> WORK INSTRUCTIONS
Quote the passage on the sale of mortgaged property word for word, from "(5) In the event" up to and including "facts recited therein.".

─── PASSAGE GIVEN ───

If the Mortgaged Property consists of several lots or
parcels, Lender may designate the order in which such lots
or parcels shall be offered for sale or sold. Any person,
including Borrower, Trustee or Lender, may purchase at the
sale. Upon any sale Trustee shall execute and deliver to
the purchaser or purchasers a deed or deeds conveying the
property so sold, but without any covenant or warranty
whatsoever, express or implied, whereupon such purchaser or
purchasers shall be let into immediate possession.
(5) In the event of a sale or other disposition of any
such property, or any part thereof, and the execution of a
deed or other conveyance, pursuant thereto, the recitals
therein of facts, such as a default, the giving of notice of
default and notice of sale, demand that such sale should be
made, postponement of sale, terms of sale, sale, purchaser,
payment of purchase money, and any other fact affecting the
regularity or validity of such sale or disposition, shall be
conclusive proof of the truth of such facts; and any such
deed of conveyance shall be conclusive against all persons
as to such facts recited therein.

─── SUPPLIED INFORMATION ───

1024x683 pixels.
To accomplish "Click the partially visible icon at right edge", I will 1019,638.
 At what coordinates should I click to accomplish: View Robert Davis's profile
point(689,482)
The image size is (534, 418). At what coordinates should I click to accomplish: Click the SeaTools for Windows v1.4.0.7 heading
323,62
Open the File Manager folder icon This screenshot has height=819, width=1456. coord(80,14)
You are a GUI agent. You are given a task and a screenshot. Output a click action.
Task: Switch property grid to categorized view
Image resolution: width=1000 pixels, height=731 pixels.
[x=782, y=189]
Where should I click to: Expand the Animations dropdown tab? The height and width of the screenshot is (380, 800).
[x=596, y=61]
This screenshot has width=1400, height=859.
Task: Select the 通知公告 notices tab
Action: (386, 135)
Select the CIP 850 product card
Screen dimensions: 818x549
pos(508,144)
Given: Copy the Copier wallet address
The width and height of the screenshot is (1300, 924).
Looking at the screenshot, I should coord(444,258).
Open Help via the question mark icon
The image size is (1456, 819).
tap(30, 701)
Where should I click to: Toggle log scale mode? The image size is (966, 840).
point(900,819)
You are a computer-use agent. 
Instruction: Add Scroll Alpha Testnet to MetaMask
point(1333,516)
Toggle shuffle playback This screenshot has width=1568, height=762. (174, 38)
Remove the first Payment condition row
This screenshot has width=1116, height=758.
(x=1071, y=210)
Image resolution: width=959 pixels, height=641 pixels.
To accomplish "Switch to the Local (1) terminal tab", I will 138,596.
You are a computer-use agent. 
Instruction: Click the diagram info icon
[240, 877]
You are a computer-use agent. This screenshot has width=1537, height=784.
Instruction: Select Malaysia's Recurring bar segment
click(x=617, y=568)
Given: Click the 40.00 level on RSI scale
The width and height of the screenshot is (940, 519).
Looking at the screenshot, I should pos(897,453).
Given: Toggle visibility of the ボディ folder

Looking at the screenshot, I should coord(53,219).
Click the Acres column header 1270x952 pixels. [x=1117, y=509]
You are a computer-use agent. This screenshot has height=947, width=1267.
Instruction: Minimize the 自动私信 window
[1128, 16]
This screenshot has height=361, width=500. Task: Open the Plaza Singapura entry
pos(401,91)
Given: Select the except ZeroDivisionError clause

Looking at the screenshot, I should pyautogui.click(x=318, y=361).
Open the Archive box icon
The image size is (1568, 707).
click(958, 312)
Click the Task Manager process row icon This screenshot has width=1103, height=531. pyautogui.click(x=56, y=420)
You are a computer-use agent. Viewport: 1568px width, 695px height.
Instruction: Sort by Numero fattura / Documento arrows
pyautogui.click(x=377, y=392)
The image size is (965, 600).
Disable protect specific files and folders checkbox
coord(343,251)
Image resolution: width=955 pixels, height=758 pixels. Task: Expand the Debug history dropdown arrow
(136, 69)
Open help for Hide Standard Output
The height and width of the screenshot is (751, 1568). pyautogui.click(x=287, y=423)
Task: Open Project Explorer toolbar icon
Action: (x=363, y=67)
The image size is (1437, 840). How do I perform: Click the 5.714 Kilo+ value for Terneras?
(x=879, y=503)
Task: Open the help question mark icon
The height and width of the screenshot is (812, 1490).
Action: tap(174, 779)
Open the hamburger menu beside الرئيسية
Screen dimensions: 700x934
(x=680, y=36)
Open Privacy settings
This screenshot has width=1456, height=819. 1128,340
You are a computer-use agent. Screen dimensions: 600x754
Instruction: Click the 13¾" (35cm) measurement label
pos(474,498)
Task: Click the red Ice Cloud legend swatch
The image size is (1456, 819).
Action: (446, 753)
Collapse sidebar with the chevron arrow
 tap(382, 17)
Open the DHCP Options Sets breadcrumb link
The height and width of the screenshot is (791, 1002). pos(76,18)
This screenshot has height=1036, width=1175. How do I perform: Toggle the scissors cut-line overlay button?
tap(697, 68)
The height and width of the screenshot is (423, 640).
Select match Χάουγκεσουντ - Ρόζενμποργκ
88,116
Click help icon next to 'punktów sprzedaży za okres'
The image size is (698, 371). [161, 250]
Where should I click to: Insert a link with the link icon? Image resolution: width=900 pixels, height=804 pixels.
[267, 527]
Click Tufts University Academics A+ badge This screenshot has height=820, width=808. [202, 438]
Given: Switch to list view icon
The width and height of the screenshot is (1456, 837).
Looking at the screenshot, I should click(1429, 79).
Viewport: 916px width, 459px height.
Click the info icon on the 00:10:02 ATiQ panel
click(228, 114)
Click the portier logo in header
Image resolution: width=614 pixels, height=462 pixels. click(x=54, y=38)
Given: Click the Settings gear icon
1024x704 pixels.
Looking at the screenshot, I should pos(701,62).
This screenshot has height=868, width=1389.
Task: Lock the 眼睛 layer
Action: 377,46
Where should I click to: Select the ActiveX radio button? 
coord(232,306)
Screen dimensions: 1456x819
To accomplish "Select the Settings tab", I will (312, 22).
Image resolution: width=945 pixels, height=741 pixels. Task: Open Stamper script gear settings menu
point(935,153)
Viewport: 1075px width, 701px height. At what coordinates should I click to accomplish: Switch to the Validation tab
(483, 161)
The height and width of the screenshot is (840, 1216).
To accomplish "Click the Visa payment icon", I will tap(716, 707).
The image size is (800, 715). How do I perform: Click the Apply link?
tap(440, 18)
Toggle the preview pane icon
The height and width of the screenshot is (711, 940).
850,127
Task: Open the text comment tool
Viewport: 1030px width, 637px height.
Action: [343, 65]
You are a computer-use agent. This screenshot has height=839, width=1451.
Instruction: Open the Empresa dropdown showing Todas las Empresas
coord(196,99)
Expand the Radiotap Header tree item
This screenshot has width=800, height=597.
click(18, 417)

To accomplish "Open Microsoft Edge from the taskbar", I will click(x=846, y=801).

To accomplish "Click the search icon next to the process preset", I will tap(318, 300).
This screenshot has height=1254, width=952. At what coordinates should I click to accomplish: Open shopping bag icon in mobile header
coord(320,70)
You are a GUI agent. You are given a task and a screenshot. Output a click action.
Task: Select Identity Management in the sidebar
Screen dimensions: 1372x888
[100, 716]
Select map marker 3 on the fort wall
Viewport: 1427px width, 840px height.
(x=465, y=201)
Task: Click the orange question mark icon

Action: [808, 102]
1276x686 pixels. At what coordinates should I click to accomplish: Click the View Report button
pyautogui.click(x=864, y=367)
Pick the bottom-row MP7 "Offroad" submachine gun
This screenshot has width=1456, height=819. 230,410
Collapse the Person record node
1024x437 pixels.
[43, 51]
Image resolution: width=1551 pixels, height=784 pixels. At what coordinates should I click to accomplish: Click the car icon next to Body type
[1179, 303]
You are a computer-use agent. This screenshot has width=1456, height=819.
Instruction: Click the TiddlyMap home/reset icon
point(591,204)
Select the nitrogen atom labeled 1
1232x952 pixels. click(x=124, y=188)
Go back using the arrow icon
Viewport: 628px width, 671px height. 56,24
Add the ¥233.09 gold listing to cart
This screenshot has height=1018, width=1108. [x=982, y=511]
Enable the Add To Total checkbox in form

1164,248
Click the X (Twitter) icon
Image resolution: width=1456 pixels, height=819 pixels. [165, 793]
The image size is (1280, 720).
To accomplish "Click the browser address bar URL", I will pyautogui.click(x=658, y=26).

───

> RIGHT ANSWER
(5) In the event of a sale or other disposition of any
such property, or any part thereof, and the execution of a
deed or other conveyance, pursuant thereto, the recitals
therein of facts, such as a default, the giving of notice of
default and notice of sale, demand that such sale should be
made, postponement of sale, terms of sale, sale, purchaser,
payment of purchase money, and any other fact affecting the
regularity or validity of such sale or disposition, shall be
conclusive proof of the truth of such facts; and any such
deed of conveyance shall be conclusive against all persons
as to such facts recited therein.